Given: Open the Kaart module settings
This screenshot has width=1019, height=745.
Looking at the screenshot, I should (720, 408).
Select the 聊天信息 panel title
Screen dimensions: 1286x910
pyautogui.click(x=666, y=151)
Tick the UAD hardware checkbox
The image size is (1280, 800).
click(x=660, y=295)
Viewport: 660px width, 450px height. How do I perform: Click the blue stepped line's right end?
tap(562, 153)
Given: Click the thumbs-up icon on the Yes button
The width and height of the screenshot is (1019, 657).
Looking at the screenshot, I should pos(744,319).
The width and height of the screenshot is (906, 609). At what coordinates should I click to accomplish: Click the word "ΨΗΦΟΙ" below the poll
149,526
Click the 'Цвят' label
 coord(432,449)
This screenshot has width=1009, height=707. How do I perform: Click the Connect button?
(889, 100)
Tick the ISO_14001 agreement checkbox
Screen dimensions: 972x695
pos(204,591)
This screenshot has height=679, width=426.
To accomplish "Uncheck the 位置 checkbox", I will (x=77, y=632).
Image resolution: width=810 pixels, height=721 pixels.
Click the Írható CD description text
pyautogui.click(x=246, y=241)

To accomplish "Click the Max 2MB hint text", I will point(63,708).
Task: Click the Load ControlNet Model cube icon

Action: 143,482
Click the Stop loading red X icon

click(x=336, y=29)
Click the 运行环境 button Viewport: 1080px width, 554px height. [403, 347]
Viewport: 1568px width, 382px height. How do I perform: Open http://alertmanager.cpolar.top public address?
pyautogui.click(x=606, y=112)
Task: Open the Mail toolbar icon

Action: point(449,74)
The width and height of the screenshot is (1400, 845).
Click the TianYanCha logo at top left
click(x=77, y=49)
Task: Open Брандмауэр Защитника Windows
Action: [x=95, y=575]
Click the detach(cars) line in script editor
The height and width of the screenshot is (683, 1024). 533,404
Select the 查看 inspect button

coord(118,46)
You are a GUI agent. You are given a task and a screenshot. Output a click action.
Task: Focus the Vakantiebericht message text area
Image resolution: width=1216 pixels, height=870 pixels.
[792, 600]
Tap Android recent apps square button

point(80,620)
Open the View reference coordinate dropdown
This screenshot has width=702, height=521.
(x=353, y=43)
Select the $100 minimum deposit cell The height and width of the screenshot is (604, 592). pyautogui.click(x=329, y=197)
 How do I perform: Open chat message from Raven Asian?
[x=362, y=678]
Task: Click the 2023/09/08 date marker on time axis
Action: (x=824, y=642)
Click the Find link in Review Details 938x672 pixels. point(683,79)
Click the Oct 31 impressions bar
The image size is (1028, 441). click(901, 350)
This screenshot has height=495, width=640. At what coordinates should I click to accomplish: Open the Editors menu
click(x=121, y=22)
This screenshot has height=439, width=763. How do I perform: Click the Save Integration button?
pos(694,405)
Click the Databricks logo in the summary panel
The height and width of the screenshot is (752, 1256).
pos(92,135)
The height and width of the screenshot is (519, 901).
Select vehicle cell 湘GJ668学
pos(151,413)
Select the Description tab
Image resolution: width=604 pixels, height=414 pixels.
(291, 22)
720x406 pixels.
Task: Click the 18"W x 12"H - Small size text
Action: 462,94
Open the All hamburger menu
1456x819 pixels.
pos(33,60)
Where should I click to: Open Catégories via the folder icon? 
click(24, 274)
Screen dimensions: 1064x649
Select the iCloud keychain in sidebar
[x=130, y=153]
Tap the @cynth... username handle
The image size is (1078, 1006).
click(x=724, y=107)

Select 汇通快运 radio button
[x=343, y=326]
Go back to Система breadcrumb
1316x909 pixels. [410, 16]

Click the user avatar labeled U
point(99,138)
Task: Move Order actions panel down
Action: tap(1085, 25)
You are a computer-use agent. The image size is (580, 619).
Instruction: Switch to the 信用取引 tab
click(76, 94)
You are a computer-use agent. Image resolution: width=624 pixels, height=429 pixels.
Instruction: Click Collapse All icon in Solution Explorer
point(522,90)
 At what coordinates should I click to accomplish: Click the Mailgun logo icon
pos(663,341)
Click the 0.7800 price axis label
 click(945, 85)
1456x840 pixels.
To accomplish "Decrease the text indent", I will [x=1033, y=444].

● DIRECTIONS FOR THIS TASK
The response should be an exact repeat of the data above.

● EXERCISE RESPONSE
Given: Open the Kaart module settings
This screenshot has width=1019, height=745.
Looking at the screenshot, I should (720, 408).
Select the 聊天信息 panel title
Screen dimensions: 1286x910
pyautogui.click(x=666, y=151)
Tick the UAD hardware checkbox
The image size is (1280, 800).
click(x=660, y=295)
Viewport: 660px width, 450px height. How do I perform: Click the blue stepped line's right end?
tap(562, 153)
Given: Click the thumbs-up icon on the Yes button
The width and height of the screenshot is (1019, 657).
Looking at the screenshot, I should pos(744,319).
The width and height of the screenshot is (906, 609). At what coordinates should I click to accomplish: Click the word "ΨΗΦΟΙ" below the poll
149,526
Click the 'Цвят' label
 coord(432,449)
This screenshot has width=1009, height=707. How do I perform: Click the Connect button?
(889, 100)
Tick the ISO_14001 agreement checkbox
Screen dimensions: 972x695
pos(204,591)
This screenshot has height=679, width=426.
To accomplish "Uncheck the 位置 checkbox", I will (x=77, y=632).
Image resolution: width=810 pixels, height=721 pixels.
Click the Írható CD description text
pyautogui.click(x=246, y=241)

To accomplish "Click the Max 2MB hint text", I will point(63,708).
Task: Click the Load ControlNet Model cube icon

Action: 143,482
Click the Stop loading red X icon

click(x=336, y=29)
Click the 运行环境 button Viewport: 1080px width, 554px height. [403, 347]
Viewport: 1568px width, 382px height. How do I perform: Open http://alertmanager.cpolar.top public address?
pyautogui.click(x=606, y=112)
Task: Open the Mail toolbar icon

Action: point(449,74)
The width and height of the screenshot is (1400, 845).
Click the TianYanCha logo at top left
click(x=77, y=49)
Task: Open Брандмауэр Защитника Windows
Action: [x=95, y=575]
Click the detach(cars) line in script editor
The height and width of the screenshot is (683, 1024). 533,404
Select the 查看 inspect button

coord(118,46)
You are a GUI agent. You are given a task and a screenshot. Output a click action.
Task: Focus the Vakantiebericht message text area
Image resolution: width=1216 pixels, height=870 pixels.
[792, 600]
Tap Android recent apps square button

point(80,620)
Open the View reference coordinate dropdown
This screenshot has width=702, height=521.
(x=353, y=43)
Select the $100 minimum deposit cell The height and width of the screenshot is (604, 592). pyautogui.click(x=329, y=197)
 How do I perform: Open chat message from Raven Asian?
[x=362, y=678]
Task: Click the 2023/09/08 date marker on time axis
Action: (x=824, y=642)
Click the Find link in Review Details 938x672 pixels. point(683,79)
Click the Oct 31 impressions bar
The image size is (1028, 441). click(901, 350)
This screenshot has height=495, width=640. At what coordinates should I click to accomplish: Open the Editors menu
click(x=121, y=22)
This screenshot has height=439, width=763. How do I perform: Click the Save Integration button?
pos(694,405)
Click the Databricks logo in the summary panel
The height and width of the screenshot is (752, 1256).
pos(92,135)
The height and width of the screenshot is (519, 901).
Select vehicle cell 湘GJ668学
pos(151,413)
Select the Description tab
Image resolution: width=604 pixels, height=414 pixels.
(291, 22)
720x406 pixels.
Task: Click the 18"W x 12"H - Small size text
Action: 462,94
Open the All hamburger menu
1456x819 pixels.
pos(33,60)
Where should I click to: Open Catégories via the folder icon? 
click(24, 274)
Screen dimensions: 1064x649
Select the iCloud keychain in sidebar
[x=130, y=153]
Tap the @cynth... username handle
The image size is (1078, 1006).
click(x=724, y=107)

Select 汇通快运 radio button
[x=343, y=326]
Go back to Система breadcrumb
1316x909 pixels. [410, 16]

Click the user avatar labeled U
point(99,138)
Task: Move Order actions panel down
Action: tap(1085, 25)
You are a computer-use agent. The image size is (580, 619).
Instruction: Switch to the 信用取引 tab
click(76, 94)
You are a computer-use agent. Image resolution: width=624 pixels, height=429 pixels.
Instruction: Click Collapse All icon in Solution Explorer
point(522,90)
 At what coordinates should I click to accomplish: Click the Mailgun logo icon
pos(663,341)
Click the 0.7800 price axis label
 click(945, 85)
1456x840 pixels.
To accomplish "Decrease the text indent", I will [x=1033, y=444].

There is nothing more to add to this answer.